After Ekeng's death, all matches in Romania that weekend were postponed, and Dinamo's cup final against CFR Cluj was moved a week later than scheduled. The club pledged that if they won the cup, the trophy would be brought to Cameroon and placed on Ekeng's grave. Before the final, 50,000 Dinamo fans made a display in honour of Ekeng, including a giant fabric image of him.

===Investigation===
An inquiry by the Romanian interior ministry found that the ambulance which transported Ekeng had faulty equipment and expired medicine; the private company Puls had its licence suspended for 30 days and was fined 23,800 Romanian lei. Since the death of Nigerian Henry Chinonso Ihelewere in 2012, Romania's footballers' union had lobbied for every game to have an available equipped ambulance. The global union for players of the sport, FIFPro, said it reflected a history of cutting corners on footballers' safety in Romania.
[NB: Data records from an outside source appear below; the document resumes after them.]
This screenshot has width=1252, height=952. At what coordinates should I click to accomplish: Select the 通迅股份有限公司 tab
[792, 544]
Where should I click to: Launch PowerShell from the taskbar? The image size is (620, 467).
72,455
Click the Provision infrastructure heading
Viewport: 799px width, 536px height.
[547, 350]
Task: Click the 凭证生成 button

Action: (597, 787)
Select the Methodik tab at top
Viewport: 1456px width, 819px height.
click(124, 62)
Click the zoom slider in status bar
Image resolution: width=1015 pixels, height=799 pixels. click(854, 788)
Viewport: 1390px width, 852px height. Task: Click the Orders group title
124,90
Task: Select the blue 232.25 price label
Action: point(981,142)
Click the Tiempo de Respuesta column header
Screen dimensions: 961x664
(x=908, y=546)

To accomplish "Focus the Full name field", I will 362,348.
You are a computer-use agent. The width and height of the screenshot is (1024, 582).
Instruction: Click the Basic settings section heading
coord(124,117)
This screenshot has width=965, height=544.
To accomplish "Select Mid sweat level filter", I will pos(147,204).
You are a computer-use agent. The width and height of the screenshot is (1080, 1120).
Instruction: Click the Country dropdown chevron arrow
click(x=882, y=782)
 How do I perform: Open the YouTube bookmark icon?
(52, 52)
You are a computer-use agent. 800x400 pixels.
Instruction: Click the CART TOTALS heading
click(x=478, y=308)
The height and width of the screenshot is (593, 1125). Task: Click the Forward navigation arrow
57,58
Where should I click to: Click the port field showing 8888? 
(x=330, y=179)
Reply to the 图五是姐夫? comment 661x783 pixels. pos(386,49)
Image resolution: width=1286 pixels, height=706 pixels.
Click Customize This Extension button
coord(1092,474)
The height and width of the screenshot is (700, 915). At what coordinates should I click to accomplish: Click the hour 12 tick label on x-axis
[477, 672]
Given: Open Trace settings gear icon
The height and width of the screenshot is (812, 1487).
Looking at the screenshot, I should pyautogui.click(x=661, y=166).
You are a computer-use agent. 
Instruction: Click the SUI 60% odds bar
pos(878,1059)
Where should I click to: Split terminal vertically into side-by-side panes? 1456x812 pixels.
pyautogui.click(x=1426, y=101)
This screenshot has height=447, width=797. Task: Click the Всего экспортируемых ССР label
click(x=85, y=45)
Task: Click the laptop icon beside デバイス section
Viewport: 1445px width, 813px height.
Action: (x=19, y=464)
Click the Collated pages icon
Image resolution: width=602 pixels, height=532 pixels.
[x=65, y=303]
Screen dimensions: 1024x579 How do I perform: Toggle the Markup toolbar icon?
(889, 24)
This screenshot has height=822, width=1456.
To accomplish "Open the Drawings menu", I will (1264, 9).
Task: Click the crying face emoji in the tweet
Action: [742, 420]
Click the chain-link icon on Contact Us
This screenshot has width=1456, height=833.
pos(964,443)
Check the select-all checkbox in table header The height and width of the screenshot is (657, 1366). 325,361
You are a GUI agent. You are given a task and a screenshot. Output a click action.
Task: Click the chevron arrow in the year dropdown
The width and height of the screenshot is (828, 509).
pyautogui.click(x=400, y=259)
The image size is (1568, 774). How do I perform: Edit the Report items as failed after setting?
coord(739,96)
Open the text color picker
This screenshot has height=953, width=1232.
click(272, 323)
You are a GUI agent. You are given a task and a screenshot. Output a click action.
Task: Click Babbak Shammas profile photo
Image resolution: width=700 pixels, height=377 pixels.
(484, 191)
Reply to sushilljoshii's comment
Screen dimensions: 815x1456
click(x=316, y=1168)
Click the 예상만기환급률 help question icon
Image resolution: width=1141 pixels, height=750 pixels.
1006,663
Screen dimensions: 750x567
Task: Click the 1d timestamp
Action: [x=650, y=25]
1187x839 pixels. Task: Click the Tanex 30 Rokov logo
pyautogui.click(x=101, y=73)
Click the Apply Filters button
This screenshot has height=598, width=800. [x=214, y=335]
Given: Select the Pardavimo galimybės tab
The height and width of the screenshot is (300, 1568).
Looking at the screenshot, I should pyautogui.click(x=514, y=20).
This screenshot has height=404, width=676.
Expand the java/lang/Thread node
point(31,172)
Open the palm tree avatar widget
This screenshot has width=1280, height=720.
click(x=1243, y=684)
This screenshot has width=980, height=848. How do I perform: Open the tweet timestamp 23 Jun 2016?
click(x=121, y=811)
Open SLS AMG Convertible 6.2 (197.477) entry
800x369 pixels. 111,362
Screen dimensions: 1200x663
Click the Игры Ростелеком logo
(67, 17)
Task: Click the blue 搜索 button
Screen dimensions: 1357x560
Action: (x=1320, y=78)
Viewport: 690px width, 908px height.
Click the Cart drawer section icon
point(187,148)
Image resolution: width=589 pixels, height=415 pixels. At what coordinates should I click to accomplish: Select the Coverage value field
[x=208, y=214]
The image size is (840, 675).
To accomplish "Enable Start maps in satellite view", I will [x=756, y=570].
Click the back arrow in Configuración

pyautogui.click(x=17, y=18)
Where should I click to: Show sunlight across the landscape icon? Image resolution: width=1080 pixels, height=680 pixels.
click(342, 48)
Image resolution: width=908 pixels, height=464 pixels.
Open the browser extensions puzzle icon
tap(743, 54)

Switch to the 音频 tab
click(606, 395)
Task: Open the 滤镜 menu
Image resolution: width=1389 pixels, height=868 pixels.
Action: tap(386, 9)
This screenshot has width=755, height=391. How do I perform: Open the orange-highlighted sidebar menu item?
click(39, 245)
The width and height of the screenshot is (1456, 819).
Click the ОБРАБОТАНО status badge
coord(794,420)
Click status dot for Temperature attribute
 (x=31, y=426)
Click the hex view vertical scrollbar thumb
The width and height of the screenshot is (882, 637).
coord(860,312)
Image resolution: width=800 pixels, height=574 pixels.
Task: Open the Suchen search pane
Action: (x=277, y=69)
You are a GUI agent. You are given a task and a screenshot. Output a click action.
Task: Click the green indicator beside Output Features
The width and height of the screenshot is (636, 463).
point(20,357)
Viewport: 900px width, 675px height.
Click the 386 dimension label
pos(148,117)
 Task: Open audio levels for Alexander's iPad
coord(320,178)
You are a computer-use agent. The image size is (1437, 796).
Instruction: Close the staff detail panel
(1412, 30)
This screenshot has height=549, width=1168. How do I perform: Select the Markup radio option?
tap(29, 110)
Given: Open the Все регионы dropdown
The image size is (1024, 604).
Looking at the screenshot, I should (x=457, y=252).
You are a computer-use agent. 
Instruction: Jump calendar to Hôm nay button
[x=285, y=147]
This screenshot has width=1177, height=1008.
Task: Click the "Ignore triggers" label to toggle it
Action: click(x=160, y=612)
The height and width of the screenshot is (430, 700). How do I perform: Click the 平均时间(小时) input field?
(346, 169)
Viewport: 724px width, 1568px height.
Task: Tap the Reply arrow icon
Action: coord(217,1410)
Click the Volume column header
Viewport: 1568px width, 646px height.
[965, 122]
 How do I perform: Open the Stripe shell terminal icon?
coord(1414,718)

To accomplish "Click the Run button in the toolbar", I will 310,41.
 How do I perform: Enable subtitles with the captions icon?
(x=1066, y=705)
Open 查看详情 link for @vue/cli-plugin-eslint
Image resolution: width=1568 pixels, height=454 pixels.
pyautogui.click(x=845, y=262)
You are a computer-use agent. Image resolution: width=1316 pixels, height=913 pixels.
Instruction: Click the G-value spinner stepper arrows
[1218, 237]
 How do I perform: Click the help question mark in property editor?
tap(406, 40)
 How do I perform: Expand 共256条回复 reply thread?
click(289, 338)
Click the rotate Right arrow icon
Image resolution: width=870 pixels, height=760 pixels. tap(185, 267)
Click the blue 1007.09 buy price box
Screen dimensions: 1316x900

Prosecutors opened an inquiry into Ekeng's death, due to reports of professional neglect having contributed to his fate. In late June, Dr Elena Duta was charged with manslaughter on reports that she did not attempt to resuscitate Ekeng in the ambulance. Her trial began in November 2018. In June 2020, she was sentenced to an 18-month suspended sentence, €200,000 fine and 60 days of community service.